Thursday, December 02, 2021

House passes judicial financial disclosure bill

By Mark S. Nelson, J.D.

The House passed the Courthouse Ethics and Transparency Act (H.R. 5720), which would require federal judges to make public disclosures of their potential financial interests in litigated cases. The specific requirements are similar to those that already apply to members of Congress and senior executive branch officials under the Stop Trading on Congressional Knowledge (STOCK) Act (Pub. L. No. 112-105). The bill passed the House by a vote of 422-4.

A key concern during a Congressional hearing on the legislation was the potential that the required disclosures to be made by federal judges could jeopardize the safety of judges, several of whom have in recent years experienced violent attacks on themselves and/or their families.

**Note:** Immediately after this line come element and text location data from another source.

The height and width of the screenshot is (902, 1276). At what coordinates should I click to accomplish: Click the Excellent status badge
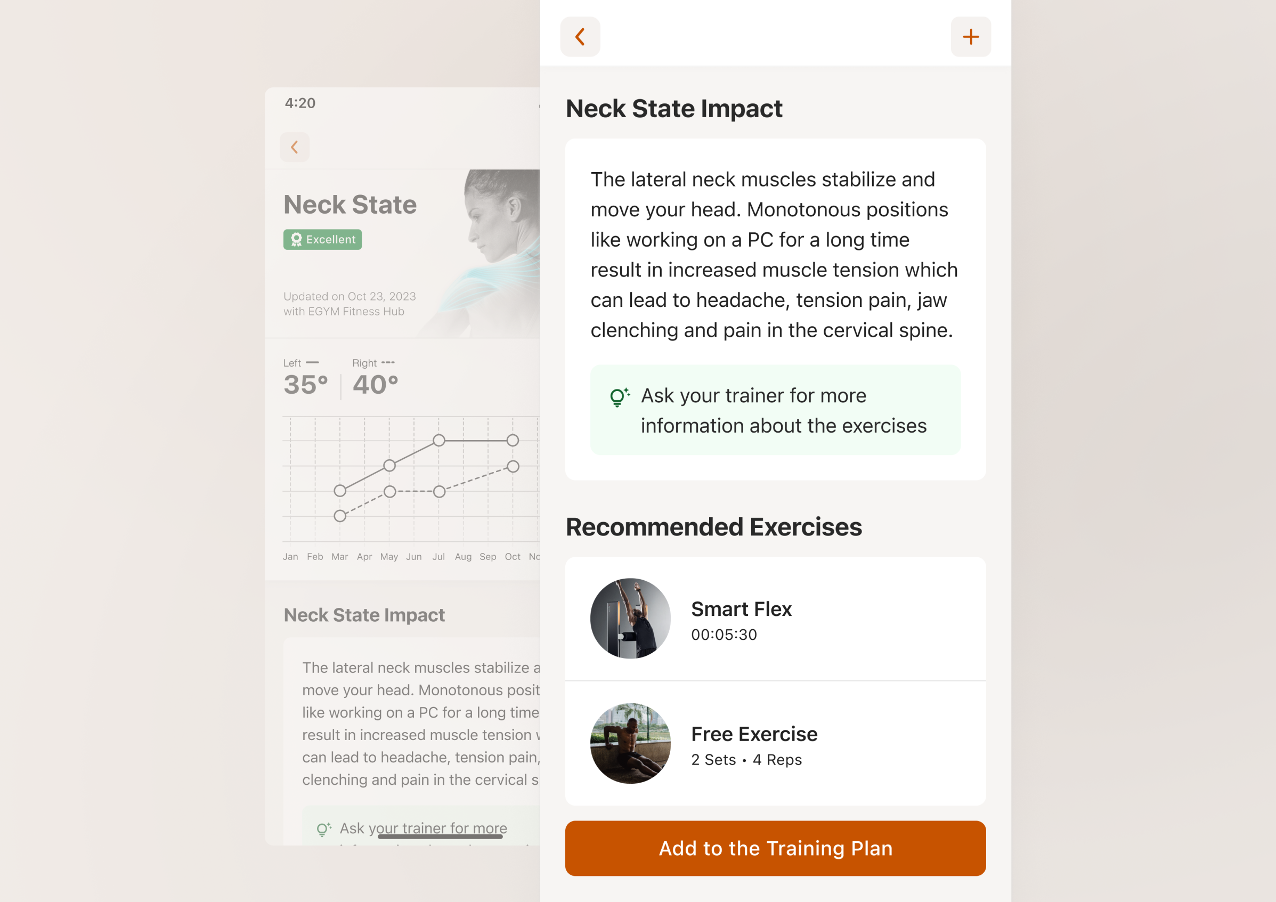click(x=322, y=240)

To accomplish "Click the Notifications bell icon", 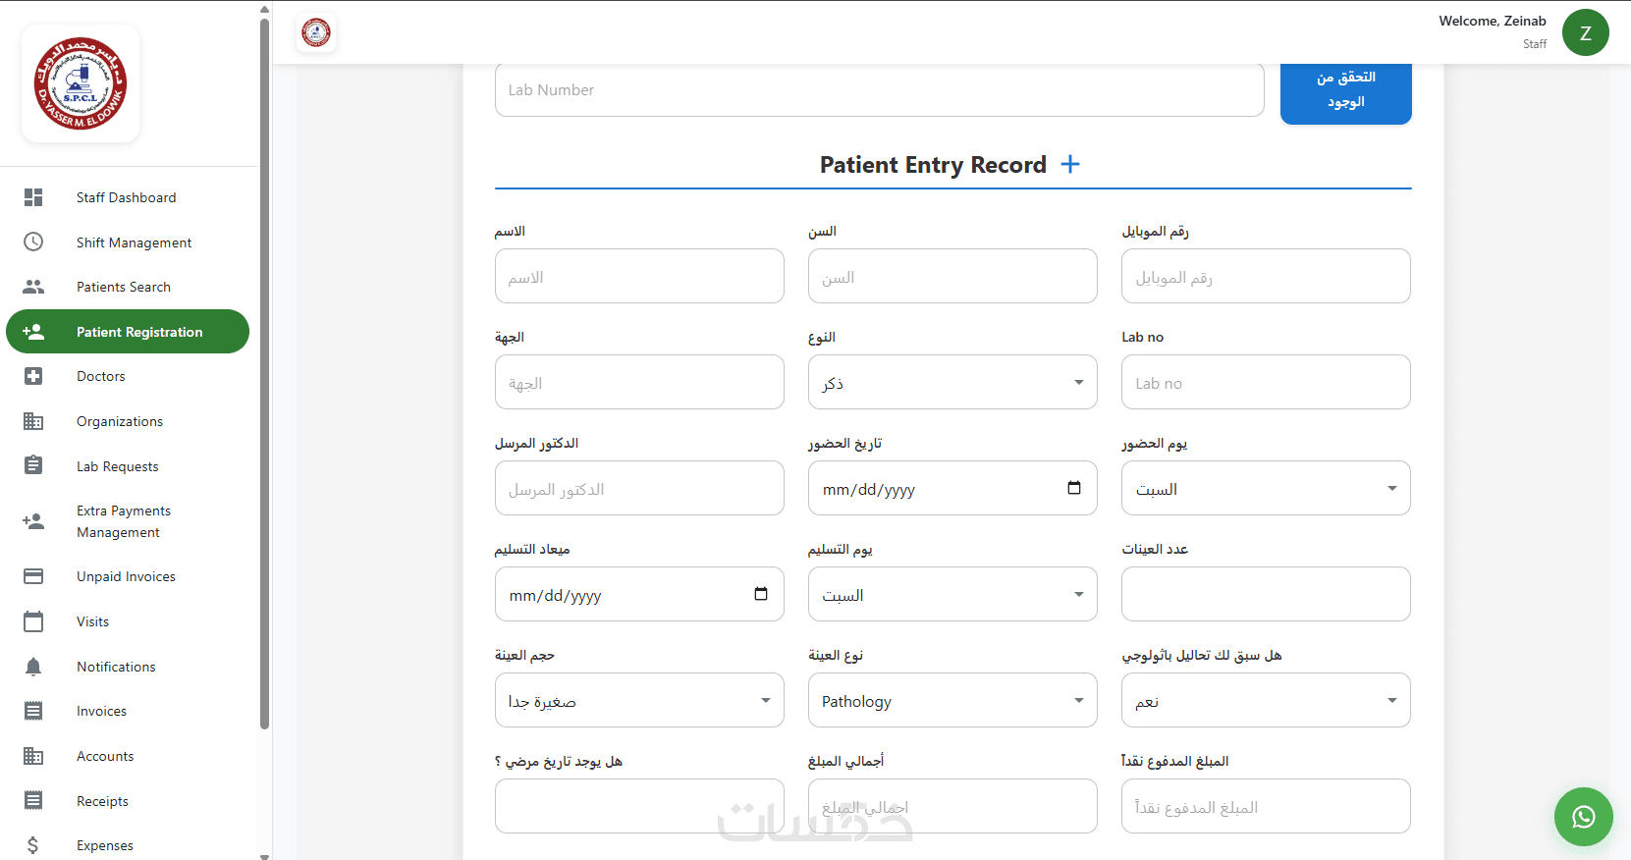I will click(x=33, y=667).
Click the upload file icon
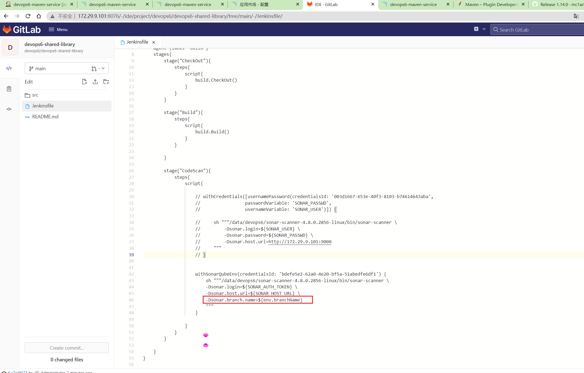The width and height of the screenshot is (584, 373). tap(95, 81)
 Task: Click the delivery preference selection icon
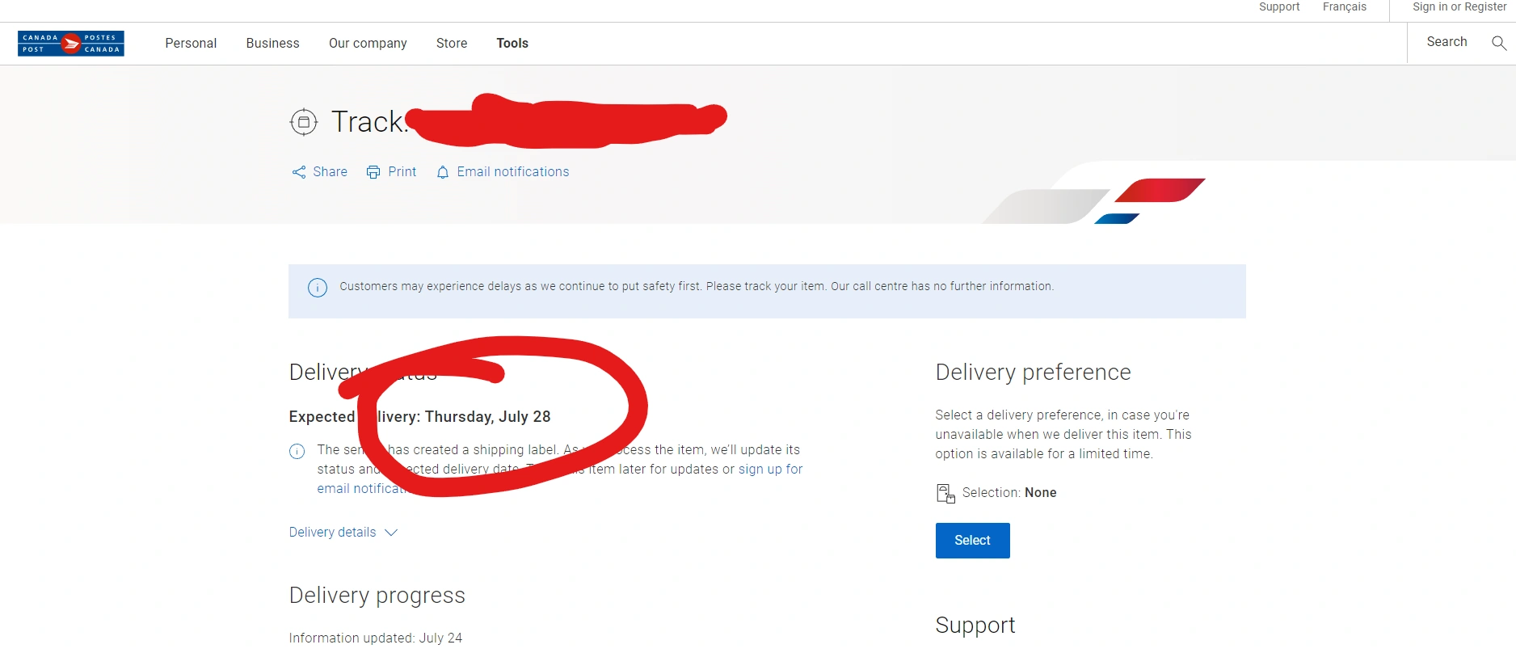pos(945,493)
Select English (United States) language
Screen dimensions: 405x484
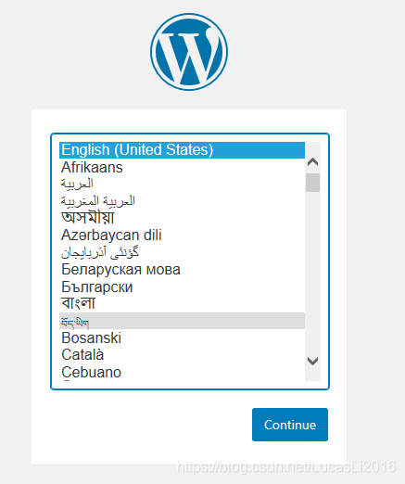pos(182,150)
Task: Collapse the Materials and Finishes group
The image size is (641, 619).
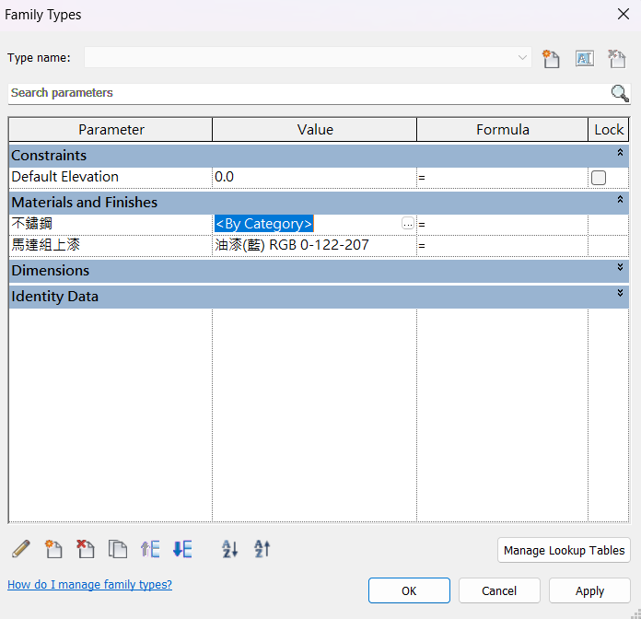Action: pos(620,200)
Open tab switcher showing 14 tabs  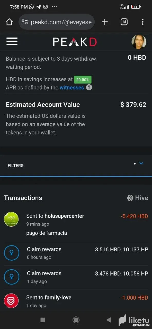click(x=124, y=22)
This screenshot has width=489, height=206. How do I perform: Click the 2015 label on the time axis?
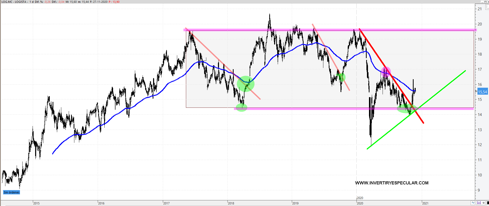36,203
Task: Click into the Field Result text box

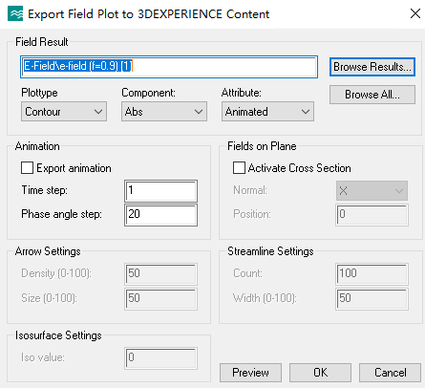Action: (169, 67)
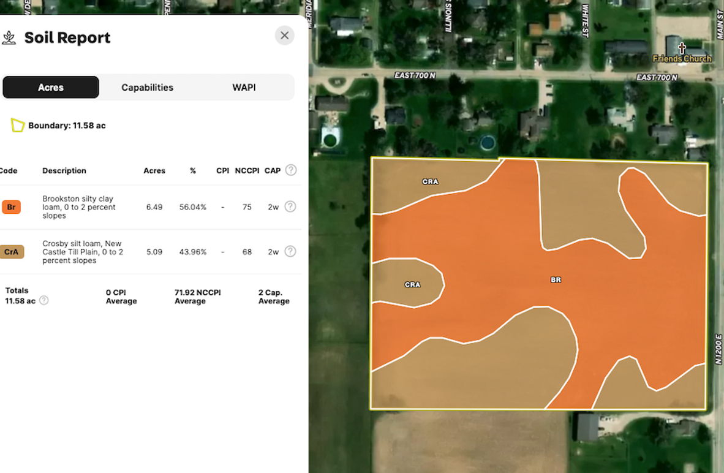Close the Soil Report panel
The height and width of the screenshot is (473, 724).
point(284,36)
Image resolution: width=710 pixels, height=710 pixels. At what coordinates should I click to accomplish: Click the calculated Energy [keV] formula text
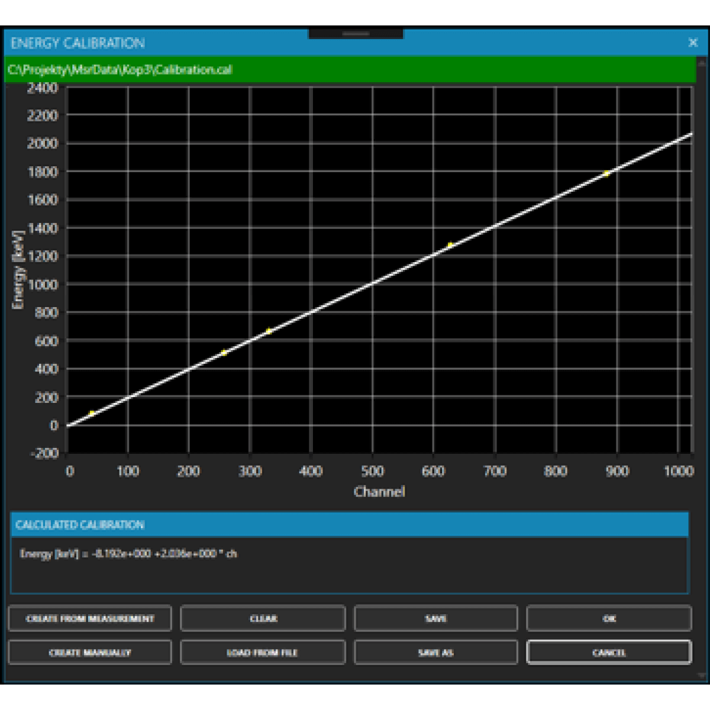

The bill would address this possibility by allowing the redaction of certain information that, if revealed publicly, could put judges at risk.

Both the House and Senate versions of the bill originally contained a congressional findings section that indirectly mentioned an article that appeared in The Wall Street Journal on the failure of some federal judges to recuse themselves in cases where they had financial interests. The findings section also noted that current law requires recusal when a federal judge has a financial interest in the subject matter of or a party to federal court proceedings. The findings also reiterated that the STOCK Act extended insider trading provisions of the federal securities laws to members of Congress and other federal officials. The version of the bill passed by the House, however, removed the Congressional findings section from the bill text.

House Judiciary Committee Chair Jerrold Nadler (D-NY) told members that the bipartisan bill would address an alarming lack of transparency about the financial holdings of federal judges. He also explained that the bill would apply the same rules to judges as already apply to Congress and the executive branch and that judges’ disclosure reports would be available publicly via a searchable online database.

Representative Deborah Ross (D-NC), the bill’s sponsor, said the disclosure requirements contained in the bill would fill a transparency void revealed by media reports finding that more than 130 federal judges broke the law by hearing cases where they had financial interests. She also noted that safeguards had been written into the bill to protect the safety of federal judges.

Representative Darrell Issa (R-Calif), Ranking Member of the House Judiciary Committee's Subcommittee on Courts, Intellectual Property, and the Internet, said the judicial ethics rules were important because of federal judges’ lifetime appointments and the money involved in some cases, but also because of the costs to public confidence. He also suggested that judges will need better databases with which to track their potential conflicts of interest arising from their financial holdings. Representative Issa summarized the bill’s goal when it cleared the full House Judiciary Committee: “With this legislation, we align accountability of the judicial branch with that of elected officials. It is a standard that is overdue.”